> [WORK REQUEST]: Copy the lines exactly as they appear, starting with the first line of the records and ending with the line that contains "The image size is (427, 299).".

[Saved entries]
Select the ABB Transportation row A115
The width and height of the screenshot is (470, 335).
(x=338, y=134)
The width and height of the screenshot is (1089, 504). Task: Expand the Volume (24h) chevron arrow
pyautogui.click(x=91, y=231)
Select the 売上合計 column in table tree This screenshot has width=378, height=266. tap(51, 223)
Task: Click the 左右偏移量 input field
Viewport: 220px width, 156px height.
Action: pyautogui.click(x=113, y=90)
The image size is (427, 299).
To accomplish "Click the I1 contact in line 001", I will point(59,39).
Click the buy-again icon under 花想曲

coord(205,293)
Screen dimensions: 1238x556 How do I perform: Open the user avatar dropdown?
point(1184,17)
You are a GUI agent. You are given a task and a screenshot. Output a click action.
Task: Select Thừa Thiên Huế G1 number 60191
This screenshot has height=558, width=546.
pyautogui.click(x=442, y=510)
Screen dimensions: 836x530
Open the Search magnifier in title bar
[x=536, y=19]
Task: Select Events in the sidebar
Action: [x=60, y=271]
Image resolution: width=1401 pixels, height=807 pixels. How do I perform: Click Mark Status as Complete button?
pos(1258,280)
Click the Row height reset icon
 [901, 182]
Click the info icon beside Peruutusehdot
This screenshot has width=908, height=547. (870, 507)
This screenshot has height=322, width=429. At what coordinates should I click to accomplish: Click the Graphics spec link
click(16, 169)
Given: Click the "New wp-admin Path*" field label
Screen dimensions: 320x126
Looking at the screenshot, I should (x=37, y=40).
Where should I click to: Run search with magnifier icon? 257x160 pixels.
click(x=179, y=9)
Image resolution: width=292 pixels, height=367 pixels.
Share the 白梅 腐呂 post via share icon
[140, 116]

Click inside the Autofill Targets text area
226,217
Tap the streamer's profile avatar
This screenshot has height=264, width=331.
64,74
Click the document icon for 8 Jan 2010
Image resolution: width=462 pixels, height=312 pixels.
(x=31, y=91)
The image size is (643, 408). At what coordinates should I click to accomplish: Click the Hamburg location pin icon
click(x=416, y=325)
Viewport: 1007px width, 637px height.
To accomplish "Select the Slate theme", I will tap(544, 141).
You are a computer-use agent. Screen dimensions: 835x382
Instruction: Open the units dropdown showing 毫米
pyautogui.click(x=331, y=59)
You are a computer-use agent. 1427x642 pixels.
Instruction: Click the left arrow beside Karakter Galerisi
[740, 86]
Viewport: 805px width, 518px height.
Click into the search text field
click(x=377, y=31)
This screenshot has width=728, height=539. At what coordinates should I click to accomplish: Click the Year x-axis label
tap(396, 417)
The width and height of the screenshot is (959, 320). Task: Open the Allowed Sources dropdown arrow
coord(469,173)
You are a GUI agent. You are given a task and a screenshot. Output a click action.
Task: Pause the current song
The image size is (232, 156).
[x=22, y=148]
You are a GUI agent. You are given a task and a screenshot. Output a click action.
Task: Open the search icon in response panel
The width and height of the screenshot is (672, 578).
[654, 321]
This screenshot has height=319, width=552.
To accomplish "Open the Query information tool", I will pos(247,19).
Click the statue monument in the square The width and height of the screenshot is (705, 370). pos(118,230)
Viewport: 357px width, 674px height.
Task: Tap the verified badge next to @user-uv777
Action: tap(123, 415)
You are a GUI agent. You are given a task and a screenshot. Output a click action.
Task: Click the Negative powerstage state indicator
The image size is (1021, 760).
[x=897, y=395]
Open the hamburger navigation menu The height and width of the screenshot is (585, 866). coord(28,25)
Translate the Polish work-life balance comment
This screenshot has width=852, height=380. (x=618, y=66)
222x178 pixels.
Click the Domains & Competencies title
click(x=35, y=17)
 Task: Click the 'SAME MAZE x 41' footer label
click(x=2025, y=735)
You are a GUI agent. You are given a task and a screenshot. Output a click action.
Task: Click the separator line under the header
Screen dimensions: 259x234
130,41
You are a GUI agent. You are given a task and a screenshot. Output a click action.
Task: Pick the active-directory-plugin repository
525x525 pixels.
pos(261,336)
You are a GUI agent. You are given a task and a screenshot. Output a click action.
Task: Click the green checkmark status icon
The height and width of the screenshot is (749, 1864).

> [RESPONSE FOR THIS EXERCISE]:
Select the ABB Transportation row A115
The width and height of the screenshot is (470, 335).
(x=338, y=134)
The width and height of the screenshot is (1089, 504). Task: Expand the Volume (24h) chevron arrow
pyautogui.click(x=91, y=231)
Select the 売上合計 column in table tree This screenshot has width=378, height=266. tap(51, 223)
Task: Click the 左右偏移量 input field
Viewport: 220px width, 156px height.
Action: pyautogui.click(x=113, y=90)
The image size is (427, 299).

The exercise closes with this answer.